## RECORDS TO USE:
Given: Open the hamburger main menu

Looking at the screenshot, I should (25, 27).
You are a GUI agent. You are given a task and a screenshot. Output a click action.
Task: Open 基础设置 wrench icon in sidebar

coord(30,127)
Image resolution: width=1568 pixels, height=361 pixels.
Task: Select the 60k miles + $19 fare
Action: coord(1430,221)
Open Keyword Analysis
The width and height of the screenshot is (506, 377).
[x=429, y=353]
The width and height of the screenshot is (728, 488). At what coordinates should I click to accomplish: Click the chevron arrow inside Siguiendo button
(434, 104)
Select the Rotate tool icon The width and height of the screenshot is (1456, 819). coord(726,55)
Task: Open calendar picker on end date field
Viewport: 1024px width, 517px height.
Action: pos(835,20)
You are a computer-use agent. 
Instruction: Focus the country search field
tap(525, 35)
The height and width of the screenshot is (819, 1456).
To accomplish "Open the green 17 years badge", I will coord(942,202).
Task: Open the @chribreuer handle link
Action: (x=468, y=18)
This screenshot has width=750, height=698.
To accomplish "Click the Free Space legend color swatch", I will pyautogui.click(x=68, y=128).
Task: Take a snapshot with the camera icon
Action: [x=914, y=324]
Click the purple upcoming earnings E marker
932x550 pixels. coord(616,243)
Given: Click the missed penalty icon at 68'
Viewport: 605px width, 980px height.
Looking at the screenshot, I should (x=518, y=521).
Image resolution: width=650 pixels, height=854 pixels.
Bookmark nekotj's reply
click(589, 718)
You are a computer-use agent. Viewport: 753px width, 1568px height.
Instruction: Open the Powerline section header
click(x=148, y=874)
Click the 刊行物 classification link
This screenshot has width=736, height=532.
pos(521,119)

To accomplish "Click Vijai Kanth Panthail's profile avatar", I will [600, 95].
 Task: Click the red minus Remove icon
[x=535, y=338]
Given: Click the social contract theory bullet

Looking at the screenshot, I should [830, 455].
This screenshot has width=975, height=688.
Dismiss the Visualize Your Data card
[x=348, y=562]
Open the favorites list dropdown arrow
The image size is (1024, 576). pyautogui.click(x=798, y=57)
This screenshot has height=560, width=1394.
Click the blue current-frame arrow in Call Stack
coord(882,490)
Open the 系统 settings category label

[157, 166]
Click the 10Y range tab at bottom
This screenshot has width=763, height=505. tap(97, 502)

## TASK REQUIREMENTS:
How many lines of the material above contain the string "pixels", matching case exactly? Reply with the number alone.

## RESPONSE TO THE EXERCISE:
3